For repeatedly adding $2$, talking about collections of apples is a good model. But for repeatedly multiplying by $2$, it isn't necessarily, since you can't multiply apples and apples (at least, not in a way that makes sense to a child). But you can multiply apples by numbers; that is, you can start with $1$ apple, then double the number of apples you have to get $2$ apples, then double the number of apples you have to get $4$ apples, and so forth. In general if you double your apples $n$ times, you have $2^n$ apples.
What happens if you double your apples zero times? Well, that means you haven't started doubling them yet, so you still have $1$ apple. If you want your notation to be consistent, then you should say $2^0 = 1$.
This is a subtly different argument from the argument I gave before. It's intuitive what it means to add different amounts of apples, and it's intuitive what it means to have zero apples. But the twos I am now working with aren't numbers of apples, they're just abstract numbers; in other words, they're unitless, so it's harder to get a grip on them. What $2^n$ really represents above is an endomorphism of the free commutative monoid on an apple, which is much less concrete than an apple.
There is a way to gain intuition here which sort of involves units, but I don't know if you can convince your daughter that it makes sense.
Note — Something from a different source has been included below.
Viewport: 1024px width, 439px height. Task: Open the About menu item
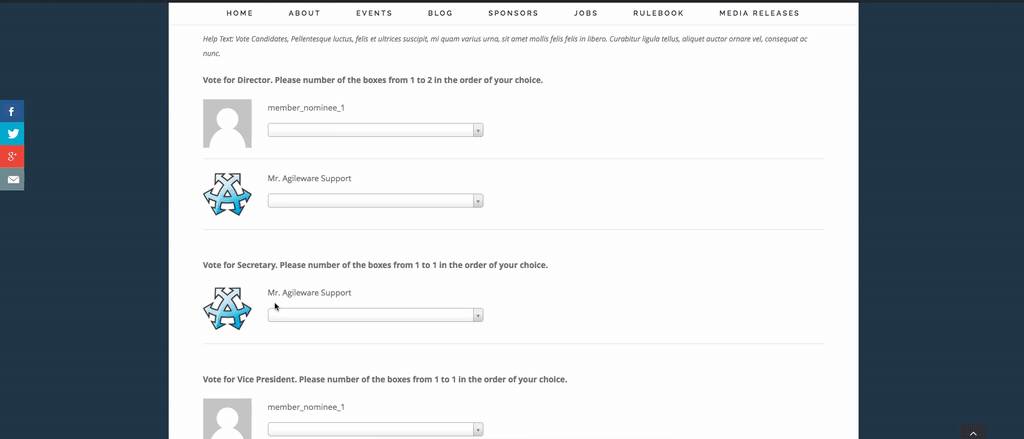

One way to interpret $2^n$ is that it is the "size" of an $n$-cube of side length $2$ in dimension $n$. For example, the length of a segment of side length $2$ is $2$, the area of a square of side length $2$ is $4$, and so forth. One way to say this is that $2^n$ is the number of $n$-cubes of side length $1$ that fit into an $n$-cube of side length $2$.
To get a meaningful interpretation of the above when $n = 0$ we need to decide what $0$-dimensional objects are. Well, if $2$-dimensional space is a plane and $1$-dimensional space is a line, then $0$-dimensional space must be... a point. In particular, a $0$-cube, of any side length, is a point, and so exactly one $0$-cube of side length $1$ fits into a $0$-cube of side length $2$. Hence $2^0 = 1$.
(I'm really curious what her response to this argument will be, actually. Could you report back on this?)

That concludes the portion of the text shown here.